The robot race is fuelling a fight
for training data
AI is upending the way robots learn, leaving companies and
researchers with a need for more data. Getting it means wrestling with a host
of ethical and legal questions.
Since ChatGPT was released, we now interact with AI tools
more directly—and regularly—than ever before.
But interacting with robots, by way of contrast, is still a
rarity for most. If you don’t undergo complex surgery or work in logistics, the
most advanced robot you encounter in your daily life might still be a vacuum
cleaner (if you’re feeling young, the first Roomba was released 22 years ago).
But that’s on the cusp of changing. Roboticists believe that
by using new AI techniques, they will achieve something the field has pinned
after for decades: more capable robots that can move freely through unfamiliar
environments and tackle challenges they’ve never seen before.
“It’s like being strapped to the front of a rocket,” says
Russ Tedrake, vice president of robotics research at the Toyota Research
Institute, says of the field’s pace right now. Tedrake says he has seen plenty
of hype cycles rise and fall, but none like this one. “I’ve been in the field
for 20-some years. This is different,” he says.

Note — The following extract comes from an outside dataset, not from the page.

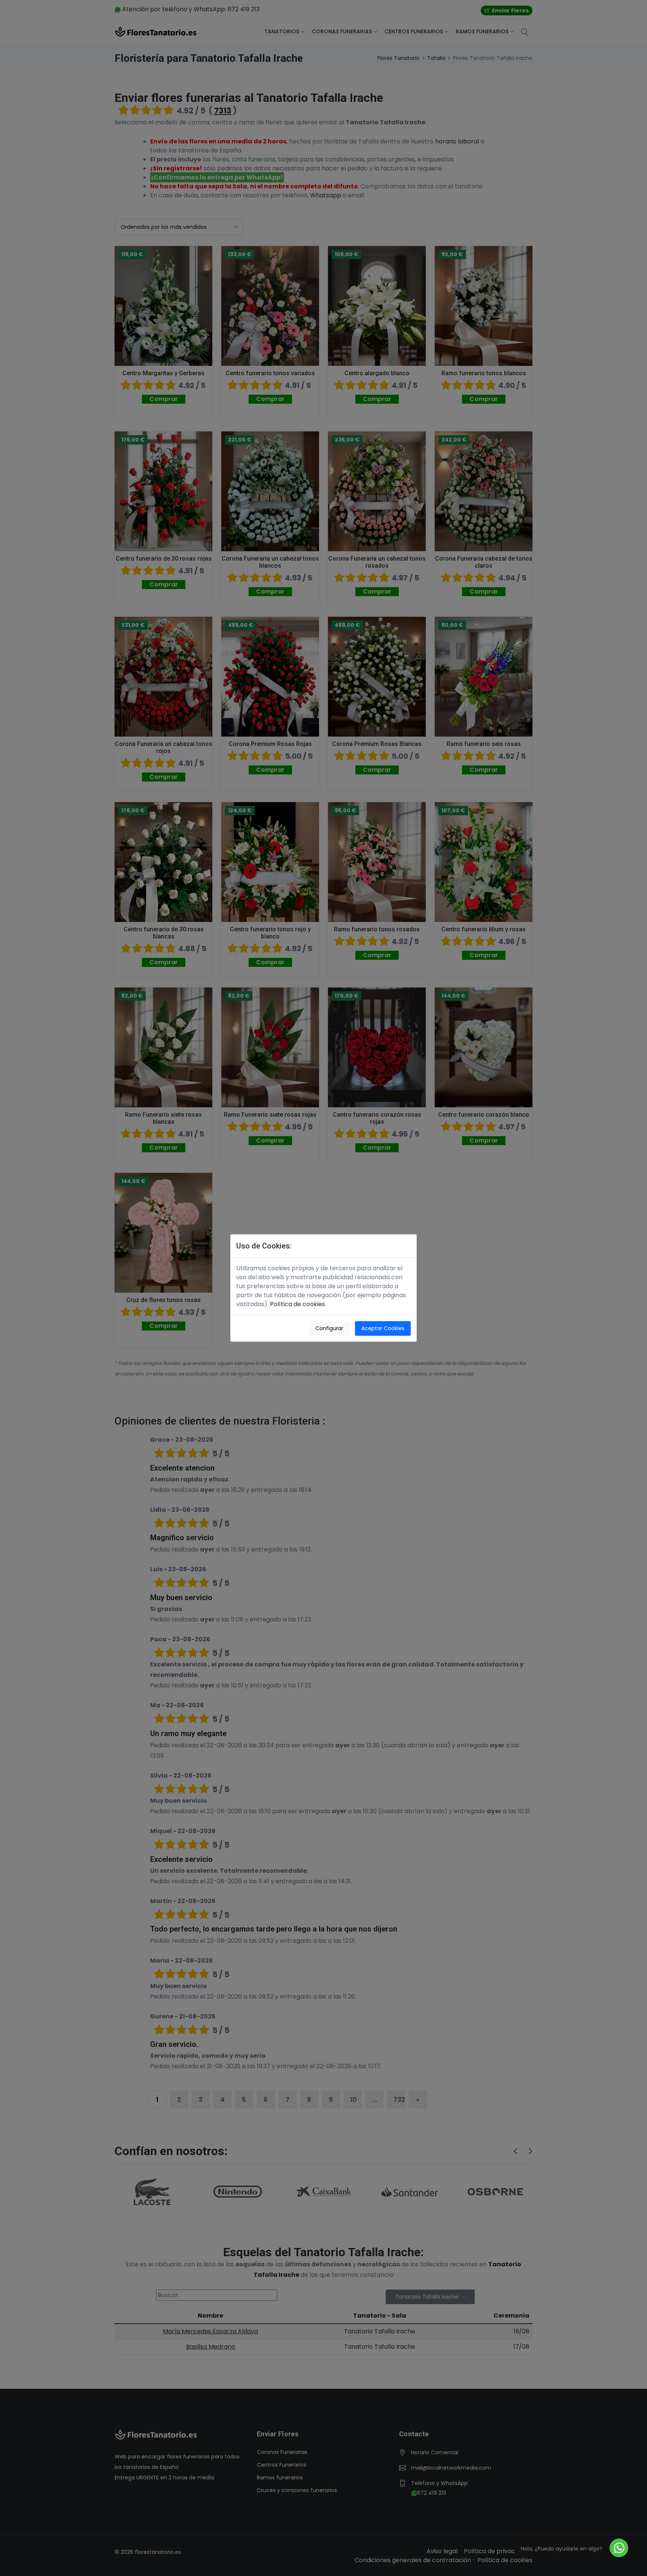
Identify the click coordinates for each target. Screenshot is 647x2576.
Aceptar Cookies (382, 1328)
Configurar (329, 1328)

But something is slowing that rocket down: lack of access to
the types of data used to train robots so they can interact more smoothly with
the physical world. It’s far harder to come by than the data used to train the
most advanced AI models like GPT—mostly text, images, and videos scraped off
the internet. Simulation programs can help robots learn how to interact with
places and objects, but the results still tend to fall prey to what’s known as
the “sim-to-real gap,” or failures that arise when robots move from the
simulation to the real world.
For now, we still need access to physical, real-world data
to train robots. That data is relatively scarce and tends to require a lot more
time, effort, and expensive equipment to collect. That scarcity is one of the
main things currently holding progress in robotics back.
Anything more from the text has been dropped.